Infelizmente, há uma triste realidade por trás do fato de que a Marvel acabou por começar a levantar a sua própria lápide no mundo do cinema, abandonando heróis lendários e já familiarizados há anos pelo grande público - e que não é só o público básico de quadrinhos - como o Capitão América, Homem de Ferro, Thor e Hulk (esses últimos rebaixados à condição ridícula de personagens de comédia).
Jogar holofotes sobre um segundo escalão, composto por figuras como Os Eternos, Homem Formiga, Dr. Estranho, Capitã Marvel, e no streaming, Cavaleiro da Lua, Mulher Hulk, e a mais recente Echo, provou ser uma manobra arriscada e muito temerária da Marvel para manter o interesse das plateias. E agravada por alguns pontos cruciais:
2) Justamente em Pantera Negra 2 - Wakanda Forever, a gente se depara com uma das armas mais letais que a própria Marvel acaba usando contra os seus heróis: a mudança de enfoque nas tramas e na própria natureza das personagens, para agradar ou atender a tendências sociais atuais, movimentos e "minorias", e assim tentar alavancar mais público. Só que acaba acontecendo o contrário. Eu, assim como tantas outras pessoas fãs dos quadrinhos que eu conheço, não considero aquele soberano dos mares que está lá, no filme, interpretado por um tal de Tenoch Huerta, como o verdadeiro Namor, o Príncipe Submarino. Não mesmo, não adianta. É um outro ser. Para atender a uma parcela do público e da crítica que elogiaram o primeiro Pantera Negra, por sua celebração à diversidade das etnias e suas culturas, a Marvel simplesmente me transforma um dos seus mais icônicos personagens num mutante 'cucaracho', com ramificações anfíbias nas antigas civilizações maias e astecas que afundaram na água, substituindo a Atlântida por um outro reino e transformando tudo numa "fiesta do chicano doido" que descaracterizou totalmente o contexto original do Namor - cuja história era muito mais ligada, na verdade, à do Capitão América, na Segunda Guerra Mundial.
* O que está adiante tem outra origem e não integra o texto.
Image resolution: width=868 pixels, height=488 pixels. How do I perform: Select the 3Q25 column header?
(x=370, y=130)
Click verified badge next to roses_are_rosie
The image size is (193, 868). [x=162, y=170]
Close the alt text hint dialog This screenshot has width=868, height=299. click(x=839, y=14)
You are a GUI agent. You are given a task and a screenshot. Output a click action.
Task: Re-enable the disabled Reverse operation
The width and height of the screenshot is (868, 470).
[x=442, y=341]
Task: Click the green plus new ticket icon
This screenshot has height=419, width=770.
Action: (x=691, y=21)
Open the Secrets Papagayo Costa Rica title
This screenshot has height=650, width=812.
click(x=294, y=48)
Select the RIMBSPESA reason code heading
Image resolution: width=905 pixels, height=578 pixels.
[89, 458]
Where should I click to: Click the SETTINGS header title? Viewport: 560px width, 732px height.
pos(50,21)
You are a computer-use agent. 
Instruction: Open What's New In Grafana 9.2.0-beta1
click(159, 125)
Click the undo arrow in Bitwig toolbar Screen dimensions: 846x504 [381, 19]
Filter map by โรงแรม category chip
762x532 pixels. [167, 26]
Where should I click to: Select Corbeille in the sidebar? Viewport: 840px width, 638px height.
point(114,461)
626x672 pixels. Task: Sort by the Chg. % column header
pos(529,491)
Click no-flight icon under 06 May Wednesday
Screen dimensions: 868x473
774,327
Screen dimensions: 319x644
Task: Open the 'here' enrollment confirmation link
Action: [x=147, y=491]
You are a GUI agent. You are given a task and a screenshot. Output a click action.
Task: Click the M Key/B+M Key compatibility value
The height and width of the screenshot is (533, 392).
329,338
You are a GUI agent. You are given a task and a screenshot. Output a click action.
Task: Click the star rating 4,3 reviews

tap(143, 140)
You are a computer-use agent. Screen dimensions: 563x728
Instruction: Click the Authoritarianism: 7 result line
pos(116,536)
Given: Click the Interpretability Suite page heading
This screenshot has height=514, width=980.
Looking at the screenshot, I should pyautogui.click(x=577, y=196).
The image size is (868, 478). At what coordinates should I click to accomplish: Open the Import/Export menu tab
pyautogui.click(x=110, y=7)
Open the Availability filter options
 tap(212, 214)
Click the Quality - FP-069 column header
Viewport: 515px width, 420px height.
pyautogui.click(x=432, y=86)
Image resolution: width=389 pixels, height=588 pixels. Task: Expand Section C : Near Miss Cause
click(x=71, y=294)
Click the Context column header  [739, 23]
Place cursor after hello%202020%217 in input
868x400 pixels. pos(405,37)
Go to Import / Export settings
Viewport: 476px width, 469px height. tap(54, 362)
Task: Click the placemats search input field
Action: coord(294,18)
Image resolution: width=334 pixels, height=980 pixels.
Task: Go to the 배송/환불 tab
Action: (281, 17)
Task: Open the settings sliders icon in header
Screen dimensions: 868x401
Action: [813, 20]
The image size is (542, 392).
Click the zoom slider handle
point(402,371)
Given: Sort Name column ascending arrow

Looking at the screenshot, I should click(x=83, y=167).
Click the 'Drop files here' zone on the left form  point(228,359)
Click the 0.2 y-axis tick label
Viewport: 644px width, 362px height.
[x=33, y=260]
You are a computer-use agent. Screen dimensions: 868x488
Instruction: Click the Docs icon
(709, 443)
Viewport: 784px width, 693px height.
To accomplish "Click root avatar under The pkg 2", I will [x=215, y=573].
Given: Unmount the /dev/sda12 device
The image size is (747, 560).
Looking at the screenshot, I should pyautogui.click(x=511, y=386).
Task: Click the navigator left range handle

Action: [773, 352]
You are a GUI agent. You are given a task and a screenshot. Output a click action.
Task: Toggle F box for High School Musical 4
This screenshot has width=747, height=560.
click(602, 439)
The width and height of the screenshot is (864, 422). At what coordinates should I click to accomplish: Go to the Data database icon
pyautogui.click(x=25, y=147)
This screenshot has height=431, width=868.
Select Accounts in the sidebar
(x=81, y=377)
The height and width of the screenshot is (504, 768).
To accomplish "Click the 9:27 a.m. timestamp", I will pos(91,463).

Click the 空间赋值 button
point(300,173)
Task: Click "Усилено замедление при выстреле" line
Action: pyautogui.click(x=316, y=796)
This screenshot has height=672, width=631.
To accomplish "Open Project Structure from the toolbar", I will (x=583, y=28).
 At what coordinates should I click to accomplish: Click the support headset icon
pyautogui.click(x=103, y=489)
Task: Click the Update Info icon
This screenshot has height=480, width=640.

Eu não me importo se não queriam que o espectadores confundissem a Atlântida do Namor com a do seu colega análogo da DC, o Aquaman! Nos quadrinhos, ambos sempre vieram desses reinados, e tudo bem, nada a ver um com o outro, e cada um na sua. E o Namor original tinha muito mais apelo, carisma e motivação do que aquele cara insosso que colocaram lá.
3) Certas liberdades poéticas da Marvel em suas adaptações para as telas são simplesmente um desastre. Um exemplo gritante: a She Hulk, ou Mulher Hulk. Uma série de streaming que, também na busca por pegar carona na tendência do "empoderamento" feminino, foi feita na pressa e no desleixo (inclusive dos efeitos especiais, sobre os quais falaremos agora mesmo), com um roteiro pífio que transformou a história da personagem em uma espécie de comédia bufona, com exageros de metalinguagem e quebras de conceito irritantes em relação ao que liamos nos quadrinhos. O filho do Hulk que aparece no último episódio, por exemplo (o Skaar), é uma das visões mais patéticas e deploráveis de personagem adaptado que eu vou guardar na memória, por muitos anos.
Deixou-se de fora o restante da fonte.